Stored items from a collection
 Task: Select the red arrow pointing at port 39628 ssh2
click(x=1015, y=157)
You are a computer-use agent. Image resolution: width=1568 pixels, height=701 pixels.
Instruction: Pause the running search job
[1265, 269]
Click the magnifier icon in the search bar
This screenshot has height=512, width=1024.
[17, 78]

**What you need to do**
Exactly as they stand above, write out the entries.

**Output of the task**
 Task: Select the red arrow pointing at port 39628 ssh2
click(x=1015, y=157)
You are a computer-use agent. Image resolution: width=1568 pixels, height=701 pixels.
Instruction: Pause the running search job
[1265, 269]
Click the magnifier icon in the search bar
This screenshot has height=512, width=1024.
[17, 78]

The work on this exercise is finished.